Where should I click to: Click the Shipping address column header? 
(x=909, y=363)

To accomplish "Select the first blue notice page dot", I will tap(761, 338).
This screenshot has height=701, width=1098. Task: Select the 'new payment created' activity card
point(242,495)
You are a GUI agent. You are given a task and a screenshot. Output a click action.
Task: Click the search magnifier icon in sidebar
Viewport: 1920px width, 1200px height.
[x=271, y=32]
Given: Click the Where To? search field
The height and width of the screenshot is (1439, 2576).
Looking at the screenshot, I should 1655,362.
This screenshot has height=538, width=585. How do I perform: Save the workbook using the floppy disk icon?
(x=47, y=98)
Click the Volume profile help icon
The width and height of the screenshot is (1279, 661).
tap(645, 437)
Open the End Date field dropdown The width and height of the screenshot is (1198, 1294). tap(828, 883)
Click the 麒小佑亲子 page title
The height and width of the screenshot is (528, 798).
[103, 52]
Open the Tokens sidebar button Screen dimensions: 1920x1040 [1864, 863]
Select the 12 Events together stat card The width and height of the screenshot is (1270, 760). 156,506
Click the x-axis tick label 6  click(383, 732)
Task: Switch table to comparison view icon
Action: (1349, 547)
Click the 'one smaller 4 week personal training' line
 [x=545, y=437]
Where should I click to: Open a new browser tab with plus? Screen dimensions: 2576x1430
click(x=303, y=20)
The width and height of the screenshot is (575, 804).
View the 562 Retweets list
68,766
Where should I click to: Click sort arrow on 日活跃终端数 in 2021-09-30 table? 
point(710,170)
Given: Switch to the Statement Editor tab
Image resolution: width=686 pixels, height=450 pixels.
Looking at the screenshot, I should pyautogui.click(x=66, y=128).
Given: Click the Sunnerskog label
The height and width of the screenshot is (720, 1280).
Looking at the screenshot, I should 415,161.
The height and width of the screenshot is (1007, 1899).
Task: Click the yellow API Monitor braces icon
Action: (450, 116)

## THE EXERCISE
Copy out all of the material above, word for word, with nothing left out and nothing changed.

## ANSWER TO THE TASK
Where should I click to: Click the Shipping address column header? 
(x=909, y=363)

To accomplish "Select the first blue notice page dot", I will tap(761, 338).
This screenshot has height=701, width=1098. Task: Select the 'new payment created' activity card
point(242,495)
You are a GUI agent. You are given a task and a screenshot. Output a click action.
Task: Click the search magnifier icon in sidebar
Viewport: 1920px width, 1200px height.
[x=271, y=32]
Given: Click the Where To? search field
The height and width of the screenshot is (1439, 2576).
Looking at the screenshot, I should 1655,362.
This screenshot has height=538, width=585. How do I perform: Save the workbook using the floppy disk icon?
(x=47, y=98)
Click the Volume profile help icon
The width and height of the screenshot is (1279, 661).
tap(645, 437)
Open the End Date field dropdown The width and height of the screenshot is (1198, 1294). tap(828, 883)
Click the 麒小佑亲子 page title
The height and width of the screenshot is (528, 798).
[103, 52]
Open the Tokens sidebar button Screen dimensions: 1920x1040 [1864, 863]
Select the 12 Events together stat card The width and height of the screenshot is (1270, 760). 156,506
Click the x-axis tick label 6  click(383, 732)
Task: Switch table to comparison view icon
Action: (1349, 547)
Click the 'one smaller 4 week personal training' line
 [x=545, y=437]
Where should I click to: Open a new browser tab with plus? Screen dimensions: 2576x1430
click(x=303, y=20)
The width and height of the screenshot is (575, 804).
View the 562 Retweets list
68,766
Where should I click to: Click sort arrow on 日活跃终端数 in 2021-09-30 table? 
point(710,170)
Given: Switch to the Statement Editor tab
Image resolution: width=686 pixels, height=450 pixels.
Looking at the screenshot, I should pyautogui.click(x=66, y=128).
Given: Click the Sunnerskog label
The height and width of the screenshot is (720, 1280).
Looking at the screenshot, I should 415,161.
The height and width of the screenshot is (1007, 1899).
Task: Click the yellow API Monitor braces icon
Action: (450, 116)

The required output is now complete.